Query Not Using Index as Expected
I an using phpMyAdmin with MariaDB Server version: 10.3.31-MariaDB-0ubuntu0.20.04.1-log - Ubuntu 20.04. My Linux version is actually Mint 20.2. I decided to look "under the hood" with phpAdmin's "Advisor" to check things out. I have what should be considered a small home database. I have not observed any performance concerns, but based on what the "Advisor" is reporting in phpMyAdmin, I have significant "tuning" concerns. I believe that I may have narrowed one issue down to the variable "handler_read_rnd"
. The following query serves as an example:
Select IssueIDNUM, IssueDate, MagazineName FROM tblMagazineIssueList JOIN tblMagazineList ON MagazineIDNUM = MagazineNUM ORDER BY IssueDate DESC, MagazineNUM,IssueIDNUM;
MagazineIDNUM is the primary key in tblMagazineIssueList.
MagazineNUM is a foreign key in tblMagazineIssueList which derives from the primary key in tblMagazineList
The slow query log did not show anything after the query was run. However, the query immediately prior to the query above did show-up in the slow query log.
slow query log reports:
--------------------------------------------------------------------------
use sfmedia;
SET timestamp=1629911455;
Select IssueIDNUM,MagazineNUM FROM tblMagazineIssueList ORDER by IssueDate DESC, IssueIDNUM;
Time: 210825 13:11:38
User@Host: steve[steve] @ localhost []
Thread_id: 1726 Schema: sfmedia QC_hit: No
Query_time: 0.001013 Lock_time: 0.000038 Rows_sent: 2221 Rows_examined: 4442
Rows_affected: 0 Bytes_sent: 23537
SET timestamp=1629911498;
Select IssueIDNUM,MagazineNUM FROM tblMagazineIssueList ORDER by IssueDate DESC, IssueIDNUM;
User@Host: steve[steve] @ localhost []
Thread_id: 1726 Schema: sfmedia QC_hit: No
Query_time: 0.002545 Lock_time: 0.000024 Rows_sent: 2221 Rows_examined: 6669
Rows_affected: 0 Bytes_sent: 85787
SET timestamp=1629911498;
Select IssueIDNUM, IssueDate, MagazineName
FROM tblMagazineIssueList
JOIN tblMagazineList
ON MagazineIDNUM = MagazineNUM
ORDER BY IssueDate DESC, MagazineNUM,IssueIDNUM;
---------------------------------------------------------------
Slow query log ends here. Nothing below the "ORDER BY". As such the slow query log does not identify any problem with the query.
After refreshing the tab "status", the following red items increased in value:
--------------------------------------------------------------
"handler_read_rnd"
went from 80.4 k to 82.6K
"handler_read_rnd"
went from 27 to 29
All other "notifications" in red, remained the same.

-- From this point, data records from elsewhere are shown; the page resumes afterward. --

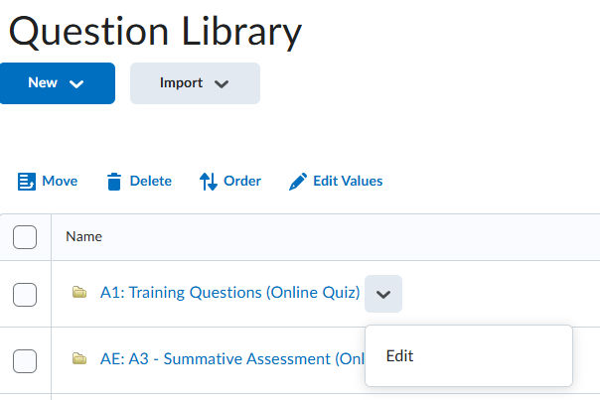The height and width of the screenshot is (400, 600).
Task: Click the Question Library page heading
Action: (154, 33)
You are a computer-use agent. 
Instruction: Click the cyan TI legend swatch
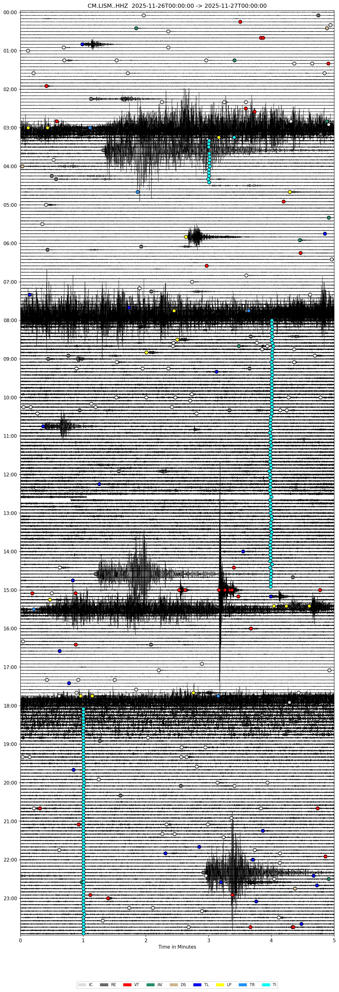(266, 982)
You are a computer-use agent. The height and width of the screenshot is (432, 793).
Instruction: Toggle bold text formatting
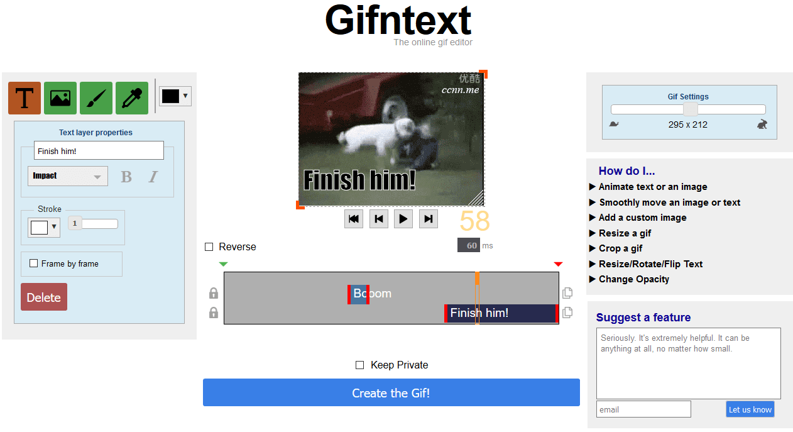[126, 177]
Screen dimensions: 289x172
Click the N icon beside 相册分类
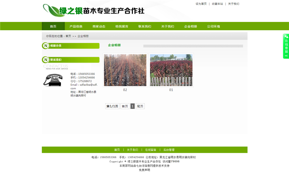46,46
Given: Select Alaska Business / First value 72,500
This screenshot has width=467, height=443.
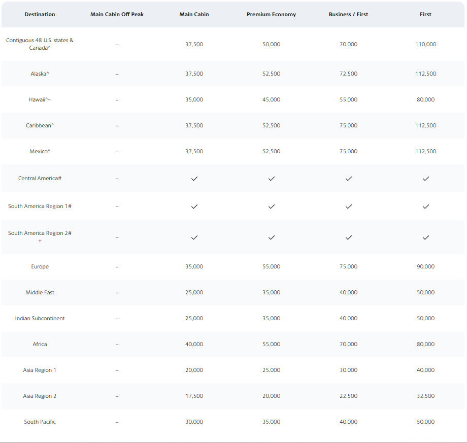Looking at the screenshot, I should pos(348,74).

---------------------------------------------------------------
The message associate with the variable "handler_read_rnd"
reads:
"The number of requests to read a row based on a fixed position. This is high if you are doing a lot of queries that require sorting of the result. You probably have a lot of queries that require MySQL to scan whole tables or you have joins that don't use keys properly."
I suspect the message above means that something, but what, is wrong?

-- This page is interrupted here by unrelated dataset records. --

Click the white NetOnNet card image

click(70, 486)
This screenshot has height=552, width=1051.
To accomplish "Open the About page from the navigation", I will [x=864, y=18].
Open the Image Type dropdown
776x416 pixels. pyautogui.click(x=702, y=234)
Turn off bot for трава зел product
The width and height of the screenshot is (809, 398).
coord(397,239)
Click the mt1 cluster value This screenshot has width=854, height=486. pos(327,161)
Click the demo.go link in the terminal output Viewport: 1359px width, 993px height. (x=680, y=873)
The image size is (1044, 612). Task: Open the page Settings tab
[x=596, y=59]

-----------------------------------------------------------------------------------------
Increased the values of some variables by x100 (added two 00) as an attempt to eliminate the variables below as a potential issue. These changes are probably unnecessary as this is a small database for home use and not an enterprise sized database. Included for reference purposes.
tmp_table_size=1677721600 #Default=16777216
max_heap_table_size=1677721600 #Default=16777216
table_open_cache=20000 #Default=2000
key_buffer_size=1342177280 #Default=134217728
sort_buffer_size=209715200 #Default=2097152
Answer Answered by Daniel Black in this comment.

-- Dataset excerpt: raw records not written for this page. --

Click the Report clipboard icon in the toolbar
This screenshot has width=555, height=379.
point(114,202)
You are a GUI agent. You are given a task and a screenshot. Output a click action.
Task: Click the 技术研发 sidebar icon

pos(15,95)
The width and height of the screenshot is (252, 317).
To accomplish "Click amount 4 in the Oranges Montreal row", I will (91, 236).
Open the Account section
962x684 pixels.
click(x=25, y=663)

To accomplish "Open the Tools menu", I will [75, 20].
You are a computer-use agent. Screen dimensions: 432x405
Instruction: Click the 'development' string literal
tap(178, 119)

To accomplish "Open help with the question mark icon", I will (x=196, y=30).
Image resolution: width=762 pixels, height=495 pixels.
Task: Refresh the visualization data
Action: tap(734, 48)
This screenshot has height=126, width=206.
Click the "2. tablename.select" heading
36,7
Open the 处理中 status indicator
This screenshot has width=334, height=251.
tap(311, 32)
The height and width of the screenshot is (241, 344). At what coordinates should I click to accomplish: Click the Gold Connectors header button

sort_buffer_size may have an effect, but looking at you slow query log for Rows_examined it doesn't seem likely.
Please include SHOW CREATE TABLE information for both tables. If you want to cut this down to just the fields and indexes of the table that's ok.
Use ANALYZE FORMAT=JSON to show how the query is being executed. log_slow_verbosity can help get some extended information in the slow query log.
Contrary to the implication of phpmyadmin advice, you can't tune yourself out of every problem. You query returns the entire data from two entire tables. The recommendation on handler_read_rnd is based on the assumption you don't read entire tables often and that when MariaDB does read the entire tables, its because it isn't index right.
Is this query really a problem? The table sizes seem quite small and I suspect you are getting less than a 10ms response time.